So where's my smart search, dude?

Using style within an internet search engine's classification makes sense

I once wrote a semi-serious spoof on some Mac user attitudes under the title Are Mac users smarter than PC users?

The central shtick there was to compare the complexity and correctness of the sentences found in typical Mac and PC discussion forums using style.

Here's a key bit of the explanation:


By the early eighties most Unix releases, whether BSD or AT&T derived, came with the AT&T writers workbench - a collection of useful text processing utilities.

One of the those was a thing called style. Style is somewhat out of style these days but is on many Linux "bonus" CDs and downloadable from as part of the diction package.

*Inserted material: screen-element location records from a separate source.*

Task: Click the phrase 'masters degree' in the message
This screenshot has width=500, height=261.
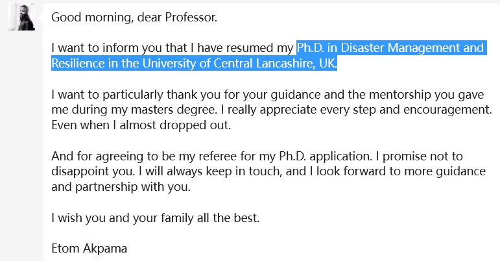Action: pos(173,110)
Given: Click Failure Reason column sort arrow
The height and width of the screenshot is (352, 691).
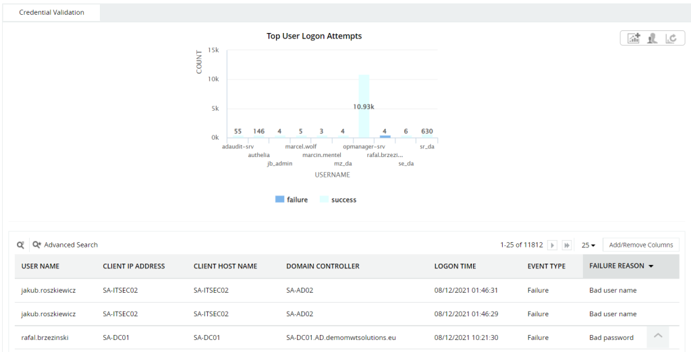Looking at the screenshot, I should point(651,266).
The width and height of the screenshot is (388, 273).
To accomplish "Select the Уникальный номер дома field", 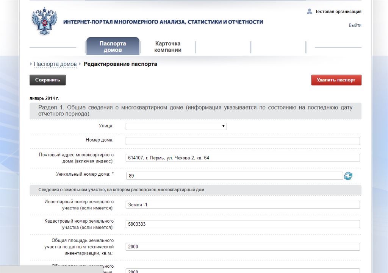I will [x=234, y=176].
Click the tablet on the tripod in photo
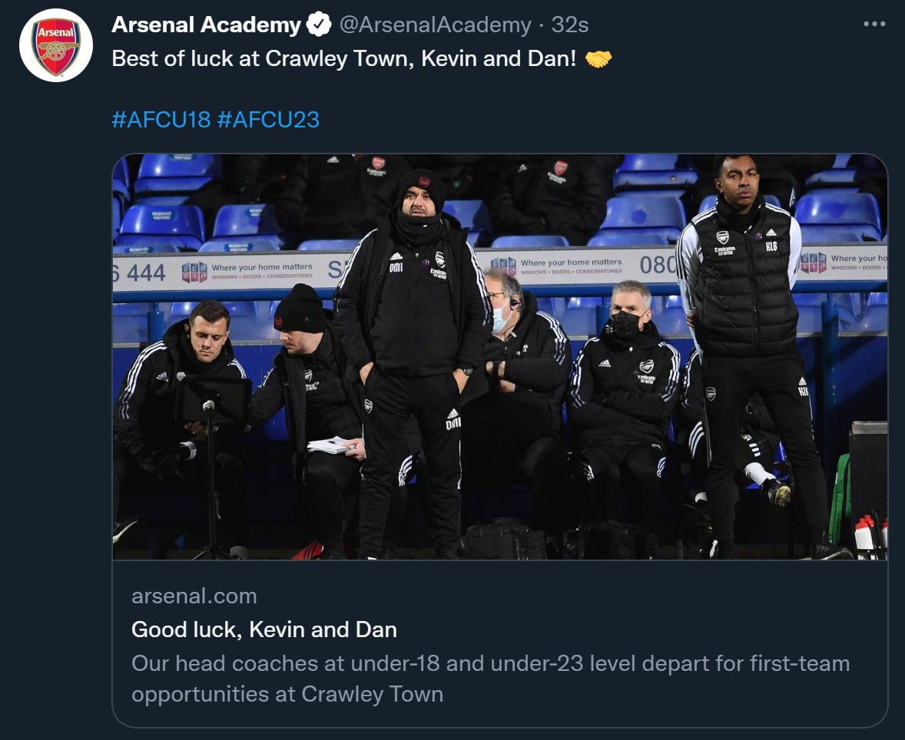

Style produces readability metrics on text. Forget for the moment what the ratings mean and look at the numbers. For comparison here's what style says about the first 1,000 words in what is arguably the finest novel ever published in English: The Golden Bowl:

readability grades:
Kincaid: 18.2
ARI: 22.2
Coleman-Liau: 9.8
Flesch Index: 46.7
Fog Index: 21.7
Lix: 64.4 = higher than school year 11
SMOG-Grading: 13.5

Of course that's Henry James at the top of his form. For a more realistic, and interesting, baseline I collected about 2,800 lines of slashdot discussion contributions and ran style against them to get the following ratings summary along with a lot of detail data omitted here:

readability grades:
Kincaid: 7.7
ARI: 8.0
Coleman-Liau: 9.7
Flesch Index: 72.4
Fog Index: 10.7
Lix: 37.1 = school year 5
SMOG-Grading: 9.8



I then compared a few thousand entries from Mac discussion sites with stuff from PC forums to discover that the Mac discussions obtained significantly higher scores on measures of complexity and grammatical correctness - from which I cheerfully concluded that Mac users are smarter.

Now in reality I wouldn't argue that someone's ability to structure a sentence provides a sufficient guide to that person's relative intelligence, but the argument probably applies quite well to Internet documents - meaning that using style within an Internet search engine's classification makes sense, with better constructed, better expressed, materials always earning a higher page rank than poorly constructed, poorly expressed, materials.

Do a search, for example, on "Amish history" and google now places some drek written by a government bureaucrat at the top of the first listings page and buries the wikipedia entry near the middle of page two. Adopt a style style metric, however, and both entries end up where they belong - the wikipedia at the top and the bureaucrat buried.